By design sent data will be sent to all listening threads, even to itself. You could prevent these in multiple ways but one is to use separate partitions for each data or use DDSI2 Channels.
If local loopback is enabled (which it is by default), you will end up receiving the data you just sent out in your own socket receive buffer as well. The networking receive thread will then decode the message only to determine it is not needed here and will discard it. Probably it logged it just prior to discarding it.
Which listener methods on the Readers might be helpful to determine data that can be read by the DDSI2 service but not readers?
All data that is published locally can be made available to both local Readers as to the ddsi2 service. Of course, the ddsi2 service will consume all locally generated data (for there might be a need for it on a remote node) whereas local Readers will only get the locally published data that they actually subscribe to.
How is certain data received by the ddsi2 service but does not end up in the application reader cache?
There can be many reasons for this, but the first I would check for is whether the application reader actually connects to the application Writer. Reasons why they might refuse to connect is because of QoS conflicts where the Reader is connected to the wrong partition, or where some RxO policies don’t match. (In that case the quality that the Writer offers is not considered “good enough” for the Reader’s own standards). You can check if this is indeed the case by looking at the RequestedIncompatibleQosStatus of the Reader. Also, try to see if the originating Writer shows up in the SubscriptionMatchedStatus event).
The application is dropping data. Why might that be?
We currently use take(LENGTH_UNLIMITED, NOT_READ_SAMPLE_STATE, ANY_VIEW_STATE, ALIVE_INSTANCE_STATE) as our take parameters.
The way you are reading data here might indeed cause some samples to be dropped. Since you only take ALIVE data, consider what happens when a sample from a LIVE writer arrives, but before the Reader gets the chance to take() it, the Writer disposes its instance.
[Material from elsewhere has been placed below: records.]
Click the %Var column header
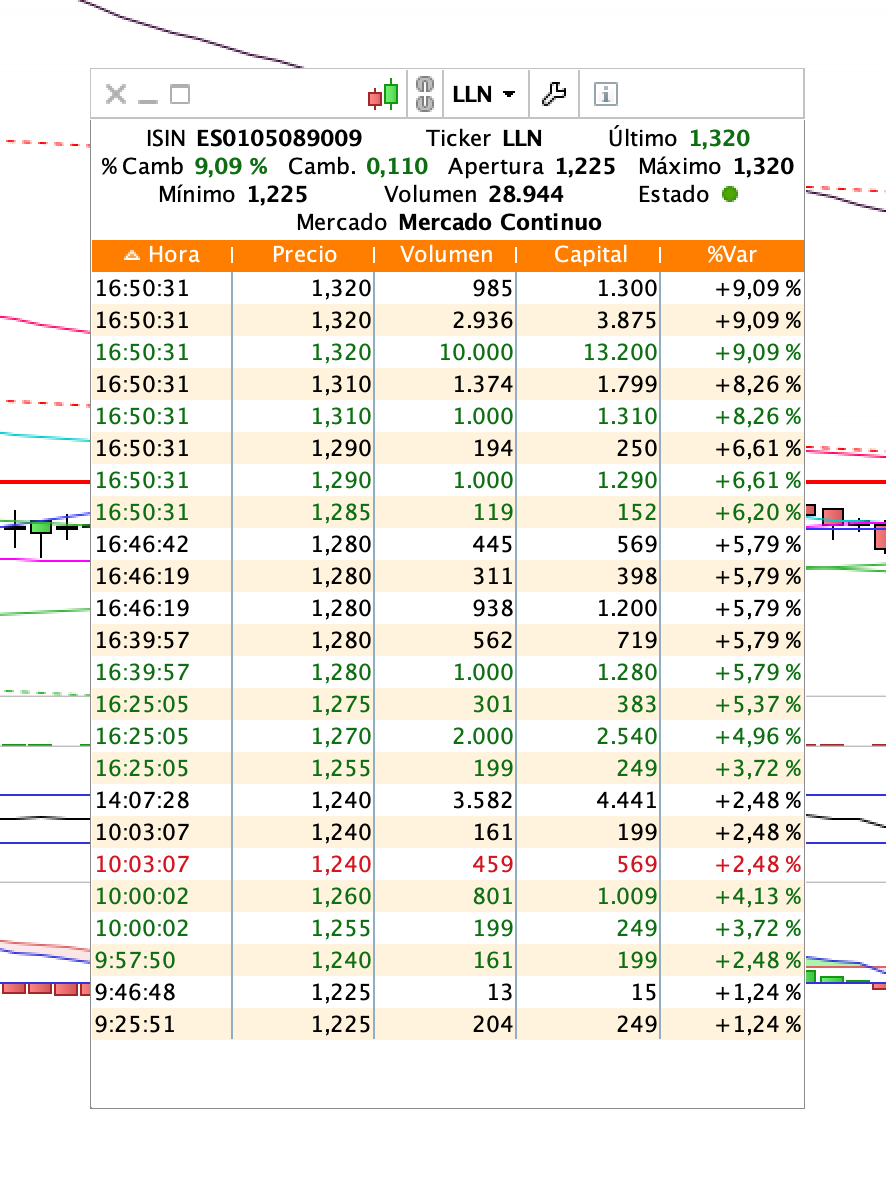This screenshot has height=1180, width=886. pos(732,255)
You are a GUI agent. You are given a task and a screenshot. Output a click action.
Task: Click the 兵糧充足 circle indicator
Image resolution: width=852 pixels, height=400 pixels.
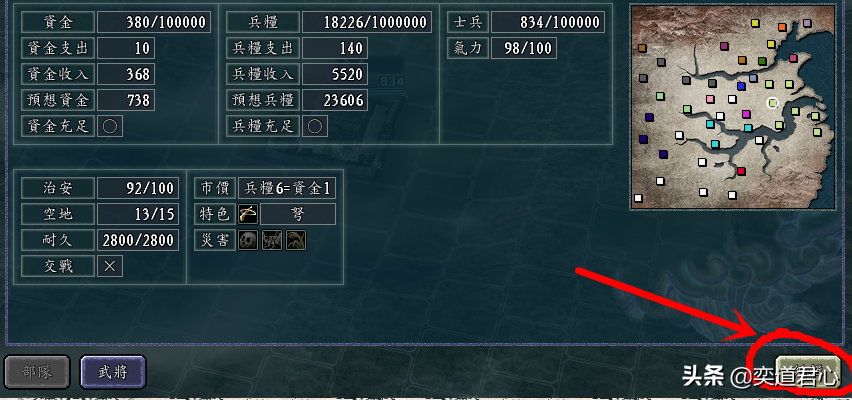[315, 126]
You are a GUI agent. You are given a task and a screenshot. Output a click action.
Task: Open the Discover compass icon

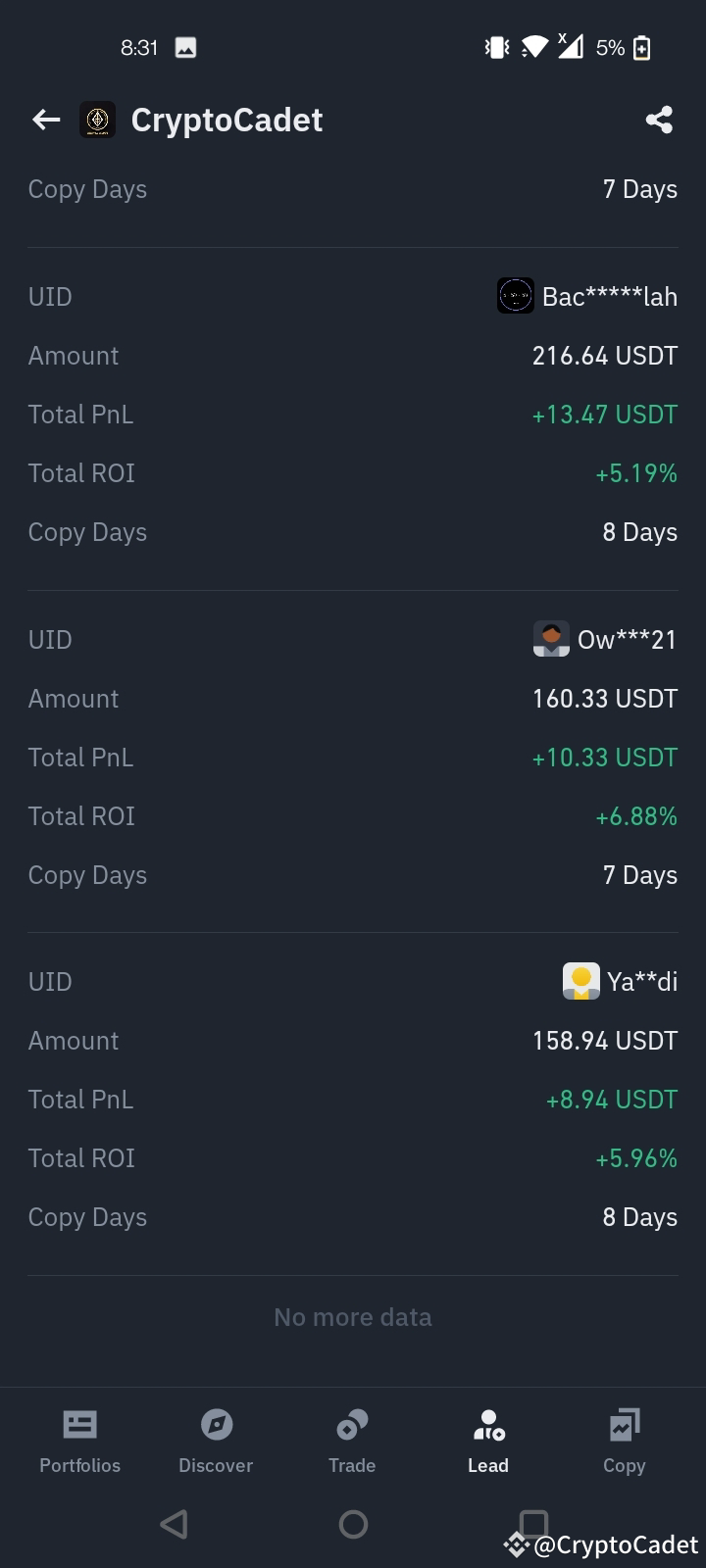coord(216,1424)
Now the instance_state for that sample will be set to NOT_ALIVE_DISPOSED (the dispose event gets piggy-bagged onto the sample that is already there) which causes your take() call to skip it altogether. Try taking the samples with the ANY_INSTANCE_STATE mask and check if you still have missing samples.
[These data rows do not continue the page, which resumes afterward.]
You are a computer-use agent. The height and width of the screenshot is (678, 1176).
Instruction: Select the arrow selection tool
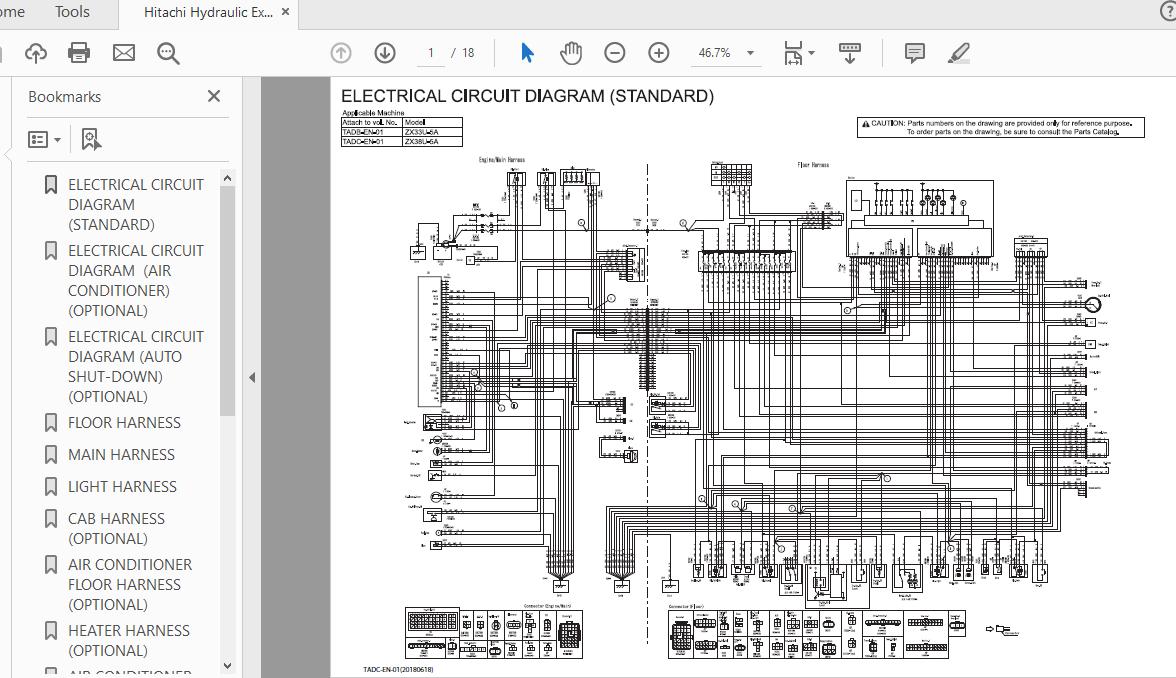click(x=527, y=53)
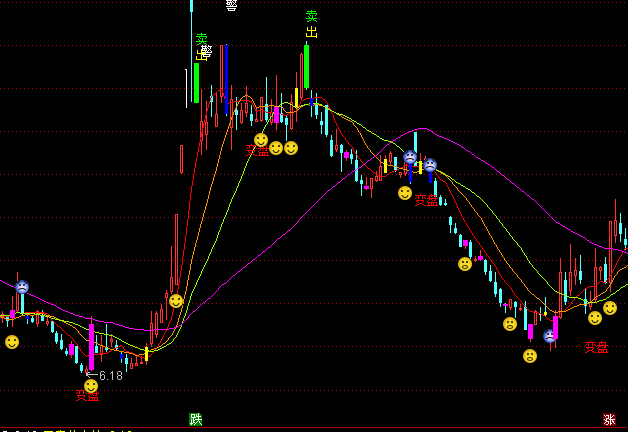Click the left blue sad face of the middle pair
This screenshot has width=628, height=432.
tap(410, 158)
How does the Durability policy work?
In summary Durability acts as if it is a subscriber to all TRANSIENT/PERSISTENT data. It normally is configured using a KEEP_LAST policy, so it will never block incoming data because it can just replace old samples with newer samples for the same instance. However, if you configure Durability to use KEEP_ALL semantics, you have to make sure you allocate enough resources to hold the entire history of your topic, since the durability service does not consume samples like an application reader that uses take() semantics.
Read the Durability section of the Deployment Manual for details on this.
Can you filter a read call to ignore a message from the same machine?
There are several ways to filter out locally generated data from your local subscribers. Probably the easiest one is to use the ignore_participant()/ignore_publication() operations on your DomainParticipant. With them you can instruct all your subscribers in your participant to ignore data generated from a particular publisher or from all publishers in the indicated participant. The instance_handle to identify the participant/publisher in question can be obtained from the get_instance_handle() operation on the participant/publisher in question.